抗氧化剂和NFκB对大鼠肺微血管内皮细胞iNOS表达的影响
作者:刘清行 金惠铭 吴朝辉 陈愉 刘凯
单位:(上海医科大学病理生理教研室,上海 200032)
关键词:一氧化氮;抗氧化药;内皮
中国病理生理杂志000105 [摘 要] 目的:探讨NFκB在大鼠肺微血管内皮细胞iNOS基因诱导表达中的作用及抗氧化剂对内皮细胞iNOS诱导表达的影响及其机制。方法:Griess法测定细胞培养上清液NO-2水平以反映NO的生成,Northern印迹分析iNOS mRNA水平,EMSA法测定细胞核内NFκB的结合活性。结果:抗氧化剂可阻断内皮细胞培养体系LPS和TNFα诱导的NO生成及iNOS mRNA的表达;LPS和TNFα可诱导大鼠肺微血管内皮细胞NFκB的激活并可被抗氧化剂阻断。结论:LPS和TNF α诱导的内皮细胞iNOS基因表达依赖于NFκB的激活;抗氧化剂可通过抑制NFκB的活化而阻断iNOS基因的诱导表达。
, 百拇医药
[中图分类号] R318.04 [文献标识码] A
[文章编号] 1000-4718(2000)01-0020-04
Effect of antioxidant and NFκB on the induction of iNOS gene in rat pulmonary microvascular endothelial cells in vitro
LIU Qing-hang, JIN Hui-ming, WU Zhao-hui, CHEN Yu, LIU Kai
(Department of Pathophysiology, Shanghai Medical University, Shanghai 200032, China)
, 百拇医药
[Abstract] AIM:To investigate the role of nuclear factor κB (NFκB) in the induction of iNOS gene by TNFα and LPS in endothelial cells and the effect of antioxidant on the induction of iNOS. METHODS:Nitrite was determined based on Griess reaction. iNOS mRNA was analyzed using Northern blot.

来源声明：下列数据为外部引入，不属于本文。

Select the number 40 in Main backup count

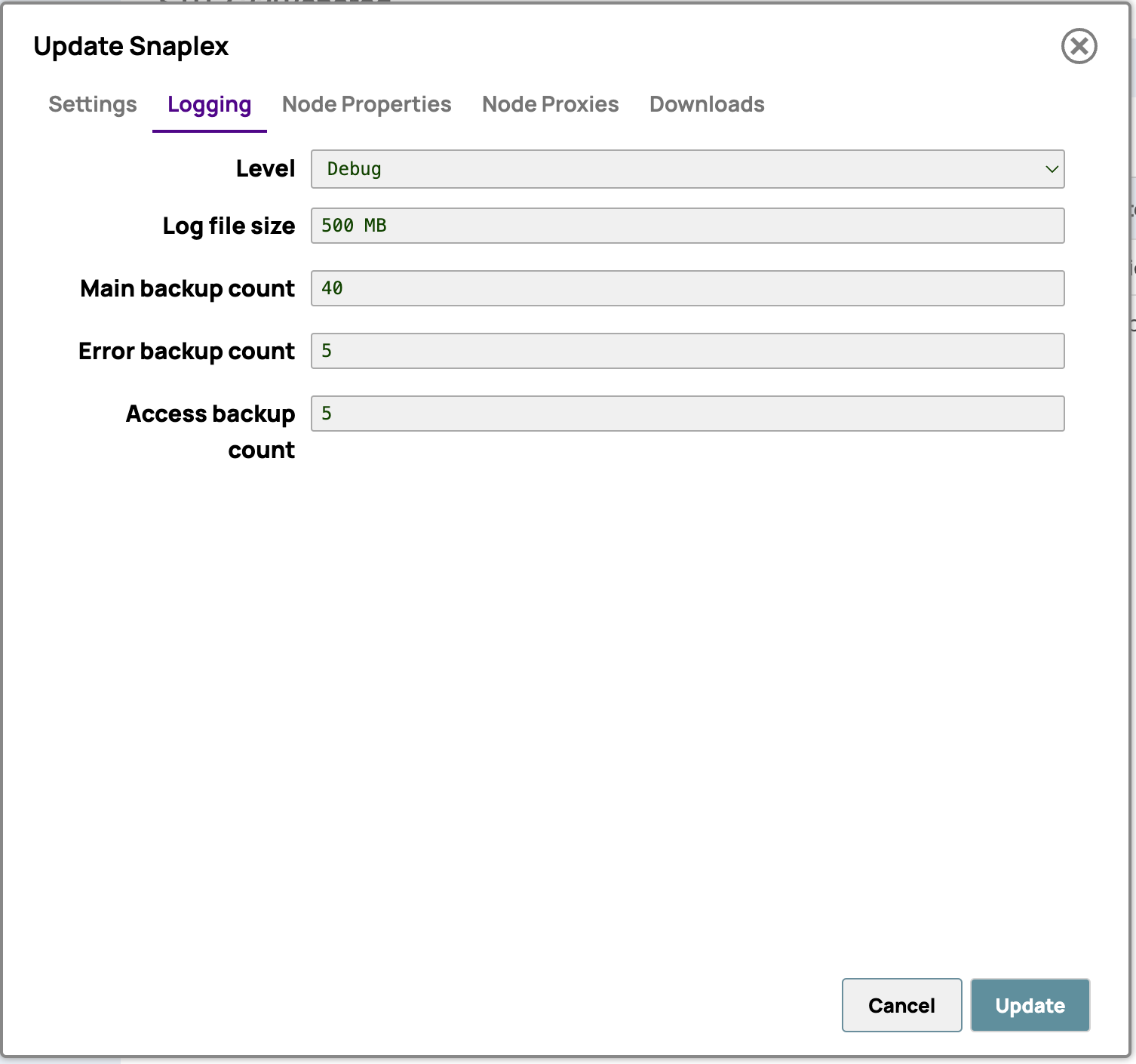332,288
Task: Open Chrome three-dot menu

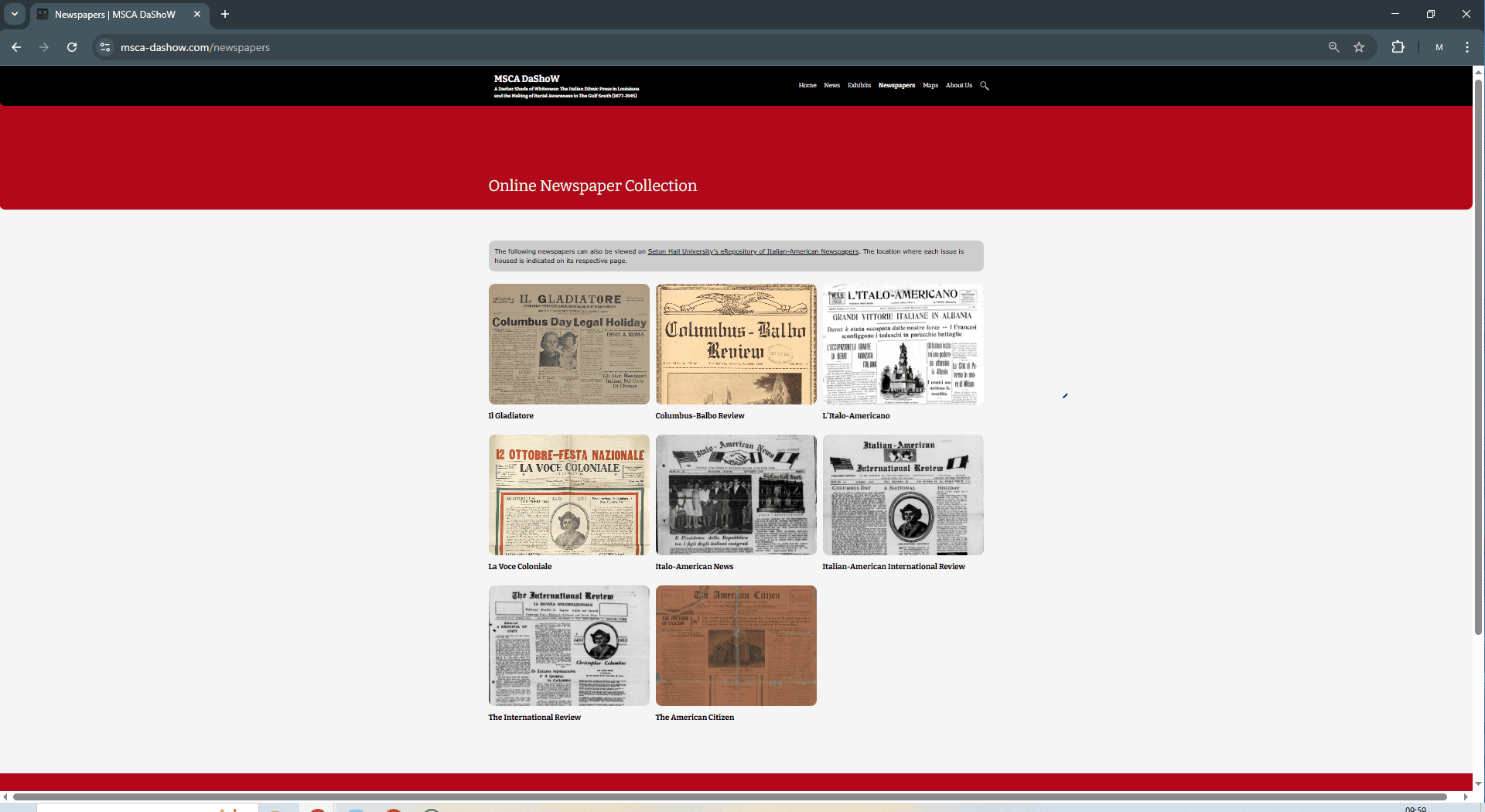Action: (x=1466, y=47)
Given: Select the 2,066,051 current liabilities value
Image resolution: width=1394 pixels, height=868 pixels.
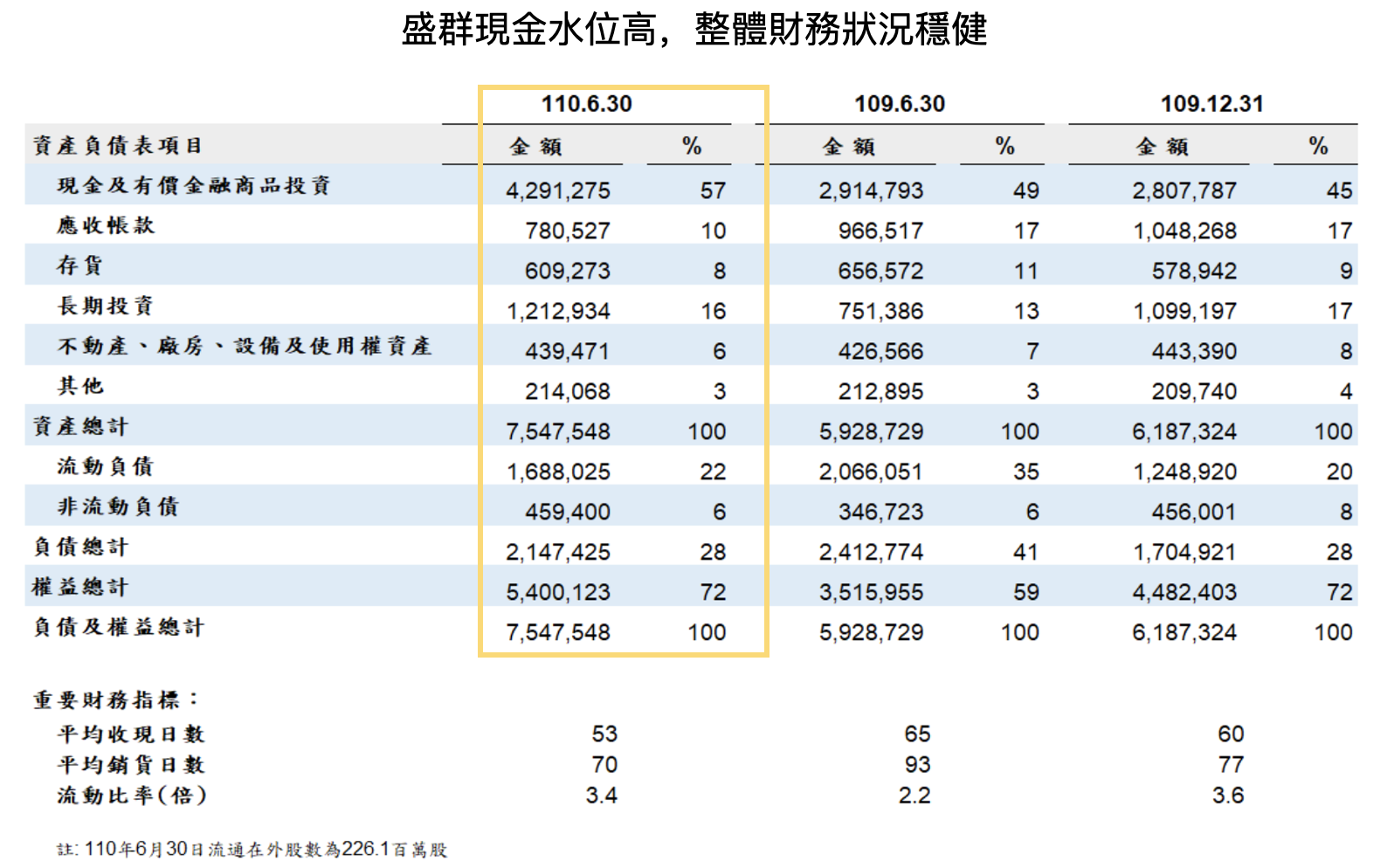Looking at the screenshot, I should [x=870, y=472].
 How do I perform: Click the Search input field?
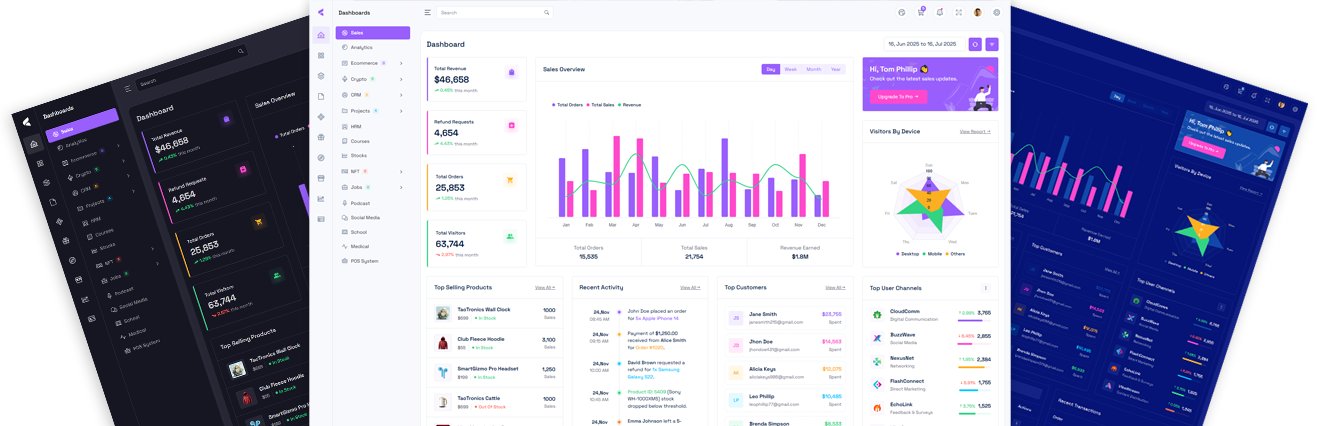click(490, 13)
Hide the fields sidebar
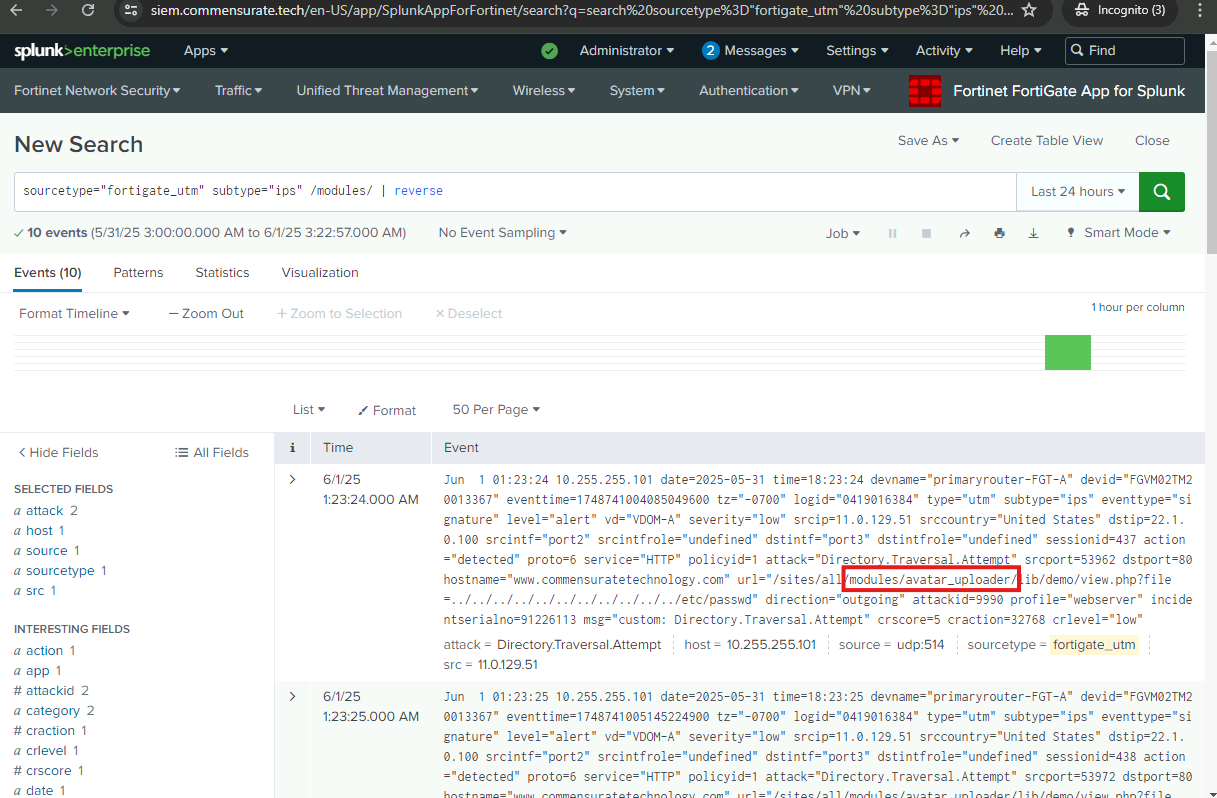The height and width of the screenshot is (798, 1217). pyautogui.click(x=58, y=453)
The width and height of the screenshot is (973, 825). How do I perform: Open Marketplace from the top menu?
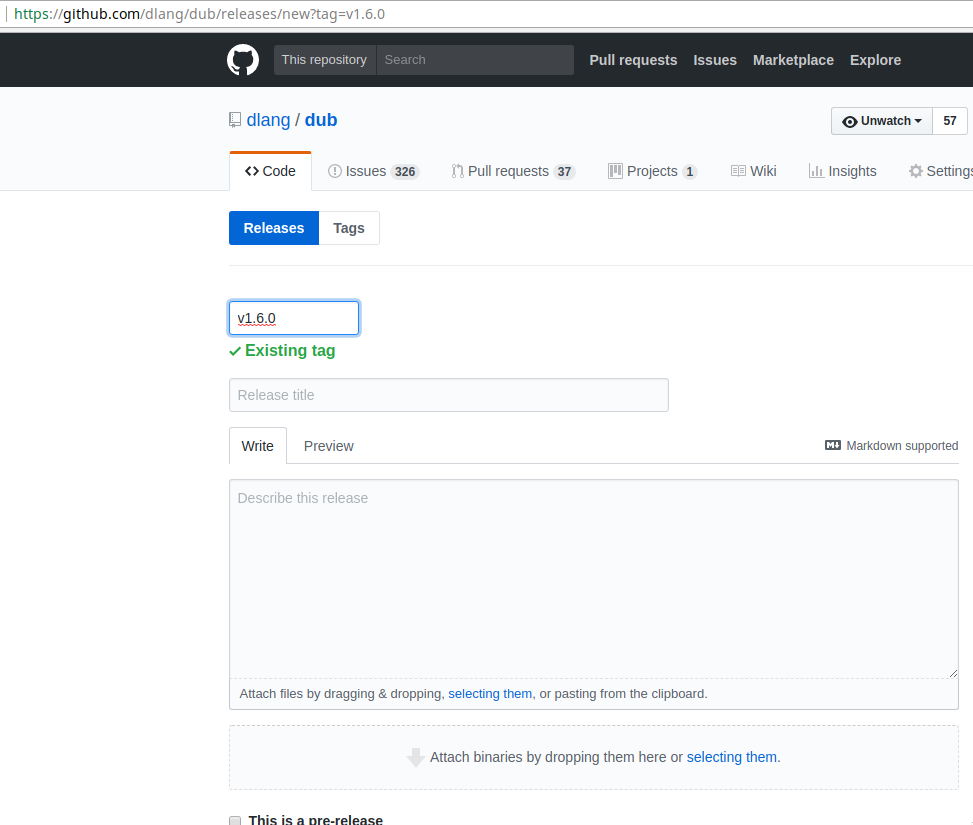(x=793, y=60)
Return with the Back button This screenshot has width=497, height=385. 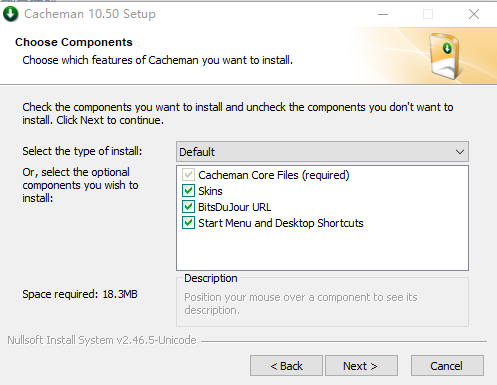[x=286, y=366]
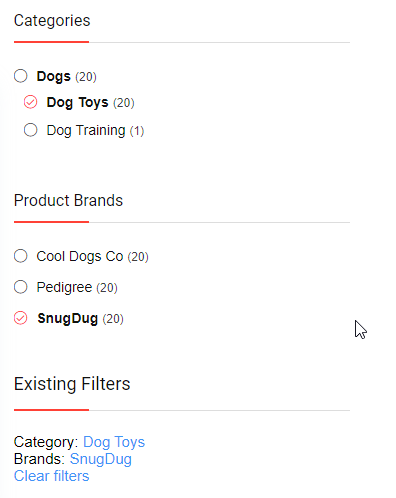Clear filters using the blue link
This screenshot has width=396, height=498.
tap(52, 476)
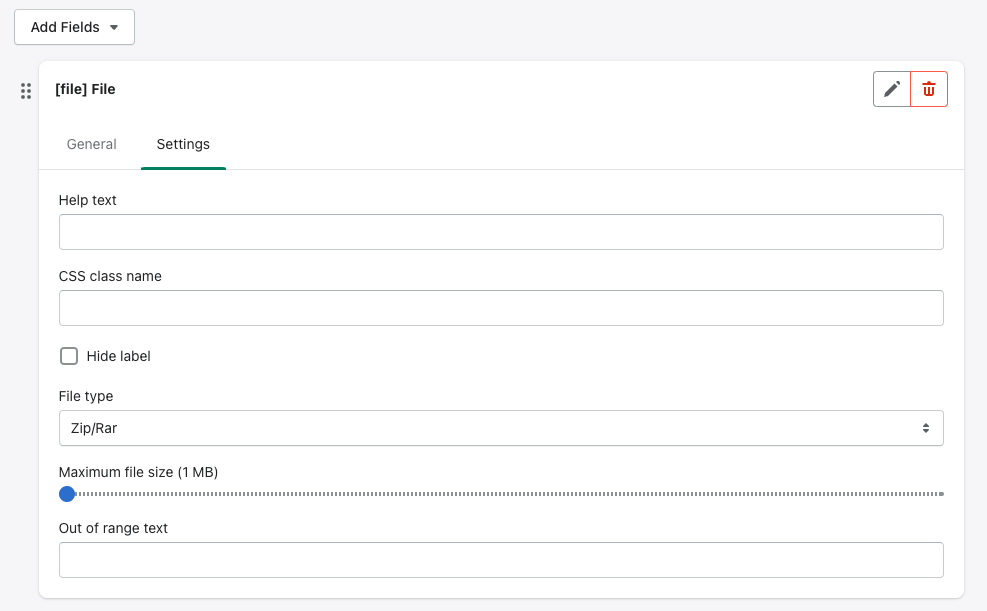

NFκB in the cell nucleole was detected with electrophoretic mobility shift assay.RESULTS:(1)NO production and iNOS mRNA expression induced by LPS and TNFα was blocked by pyrrolidine dithiocarbamate(PDTC) or N-acetylcysteine(NAC). (2)LPS and TNFα triggered the activation and translocation of NFκB, and PDTC or NAC inhibited the activation of NFκB induced by LPS and TNFα.CONCLUSIONS:(1)The induction of iNOS gene by TNFα and LPS is dependent on the activation of NFκB.(2)Antioxidants may inhibit the induction of iNOS gene through the inhibition of NFκB activation.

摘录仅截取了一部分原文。